--- Source extract Enclosed Below ---

Each column in the partition matrix denotes the behavior of F for a specific combination of x₂ and x₃. Columns that have pairwise equal row entries or at least one row entry is a don't-care are called compatible. The decomposition has to assign each column a label that corresponds to a value of c. If two columns are compatible, they can be assigned the same label. To preserve the consistency, different labels have to be used for incompatible columns.

The partition matrix column labels are found by coloring an incompatibility graph. This has a distinct node for each column of the partition matrix. Two nodes are connected if the corresponding columns of partition matrix are incompatible. For instance, the nodes <hi,hi> and <lo,hi> are connected because their corresponding columns are incompatible due to the entries in the first row (hi<>lo).

With optimal coloring of the incompatibility graph, the new feature c obtains a minimal set of values needed for consistent derivation of H and G from F. The optimal coloring of the graph above requires three different colors, i.e., three abstract values for c. The tabulated functions G and H can then be derived straightforwardly from the labelled partition matrix. The resulting decomposition is therefore:

The following can be observed:

The tabulated functions G and H are overall smaller than the original function F.

By combining the features x₂ and x₃ we obtained a new feature c and the corresponding tabulated function H, which can be interpreted as c=MIN(x₂, x₃). Similarly, the function G that relates x₁ and c to y can be interpreted as y=MAX(x₁, c).

The decomposition generalizes some undefined entries of the partition matrix. For example, F(hi,lo,hi) is generalized to hi because the column <lo,hi> has the same label as columns <lo,lo> and <hi,lo>.

--- End of Enclosed Source extract ---

▶ Exercise set
(A) In the passage on function decomposition, how many colors does the optimal coloring of the incompatibility graph require?
(B) Why are the nodes <hi,hi> and <lo,hi> connected in the incompatibility graph described in the passage on function decomposition? Answer in one to three sentences.
(C) Proceed with the passage on function decomposition, starting right after its final sentence.

--- Exercise data Enclosed Below ---

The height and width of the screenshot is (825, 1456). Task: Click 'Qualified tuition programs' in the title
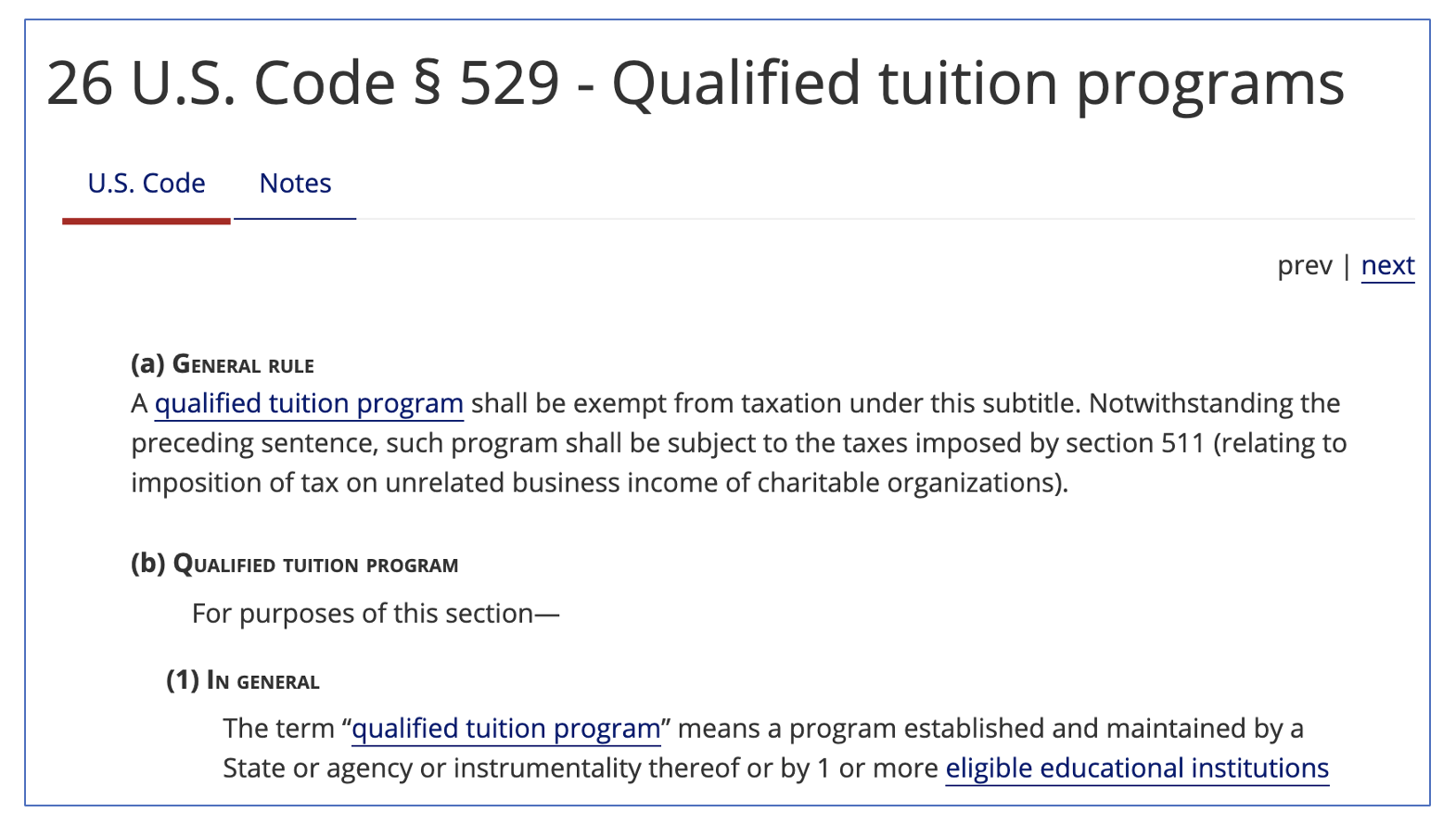click(977, 83)
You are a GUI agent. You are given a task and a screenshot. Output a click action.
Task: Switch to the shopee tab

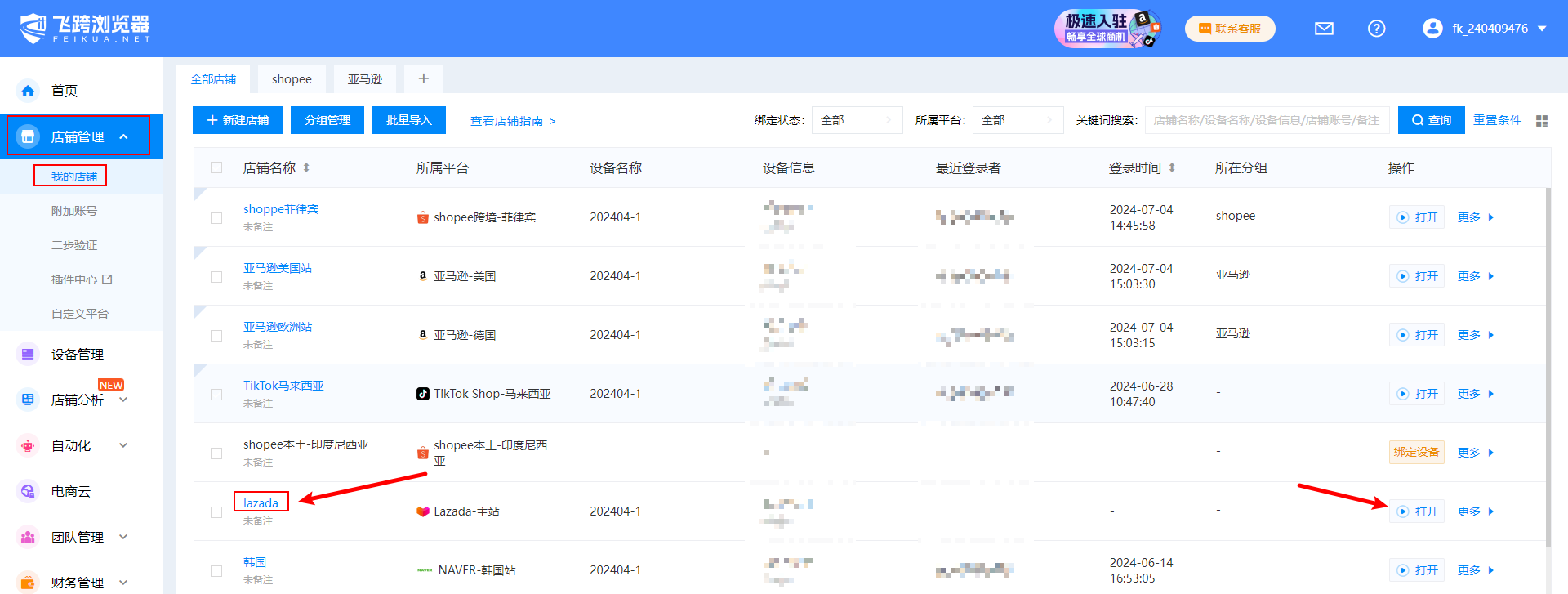(292, 79)
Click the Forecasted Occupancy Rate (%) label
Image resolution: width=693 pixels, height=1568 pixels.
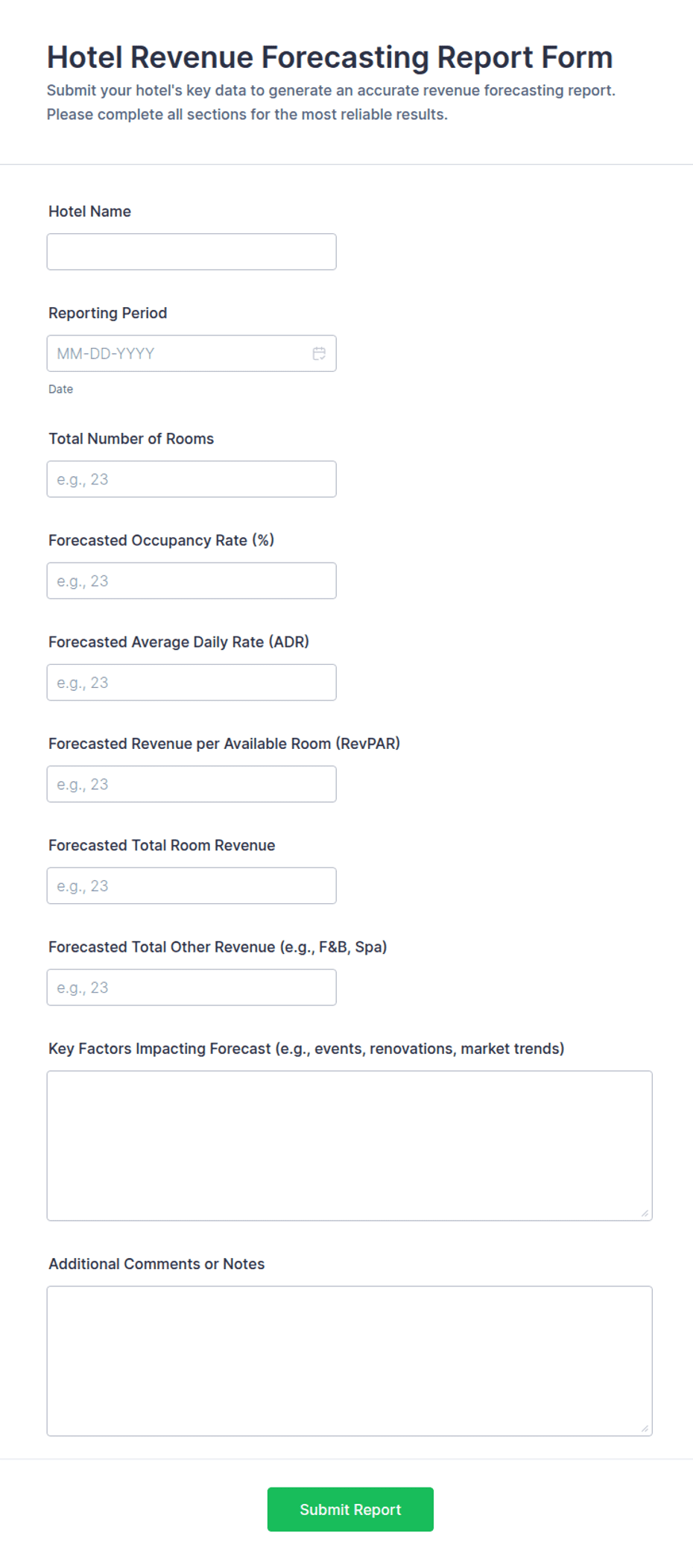point(161,540)
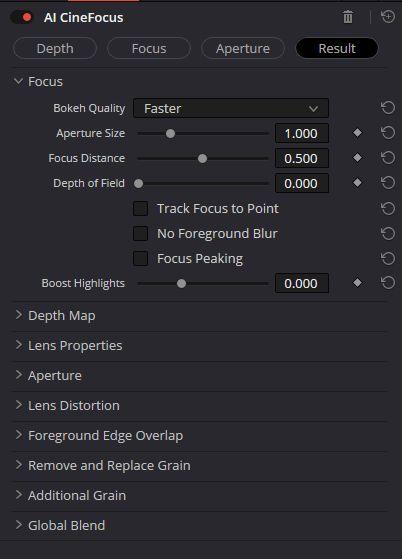The image size is (402, 559).
Task: Reset Bokeh Quality to default
Action: tap(388, 108)
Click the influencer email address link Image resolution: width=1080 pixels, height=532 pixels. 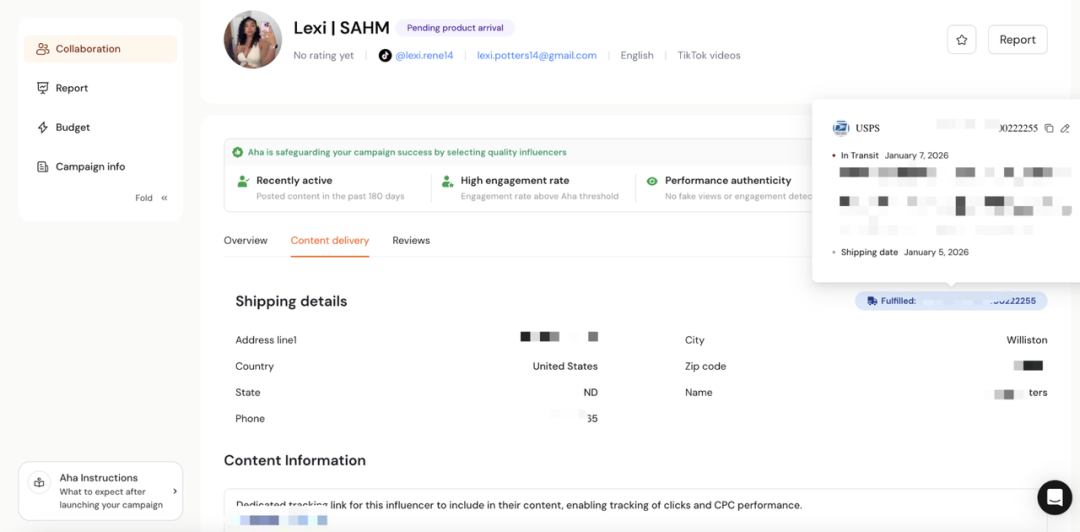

--- End of Enclosed Exercise data ---

▶ Answers to the exercise
(A) Three different colors, which means three abstract values for c.

(B) Two nodes are connected when their partition matrix columns are incompatible. The columns for <hi,hi> and <lo,hi> are incompatible because their entries in the first row differ (hi versus lo).

(C)
Finding the Best Attribute Partition

So far, we have assumed that a partition of the features to free and bound sets is given. However, for each function F there are many possible partitions, each one yielding a different feature c and a different pair of functions G and H. In feature transformation, it is important to identify partitions that lead to simple but useful new features. Typically, we prefer features with a small number of values, and those that yield functions G and H of low complexity.

The simplest measure for finding good feature partitions is the number of values required for the new feature c. That is, when decomposing F, a set of candidate partitions is examined and the one that yields c with a smallest set of possible values is selected for decomposition.

An alternative measure for the selection of partitions can be based on the complexity of functions. Let I(F) denote a number of bits to encode some function F. Then, the best partition is the one that minimizes the overall complexity of newly discovered functions H and G, i.e., the partition with minimal I(H)+I(G). The complexity of G and H should be lower than that of F, and decomposition takes place only if I(H)+I(G) < I(F) for the best partition.

The number of possible partitions increases exponentially with the number of input features. To limit the complexity of search, the decomposition should examine only a subset of partitions. In HINT, the partitions examined are only those with less than b features in the bound set, where b is a user-defined parameter usually set to 2 or 3.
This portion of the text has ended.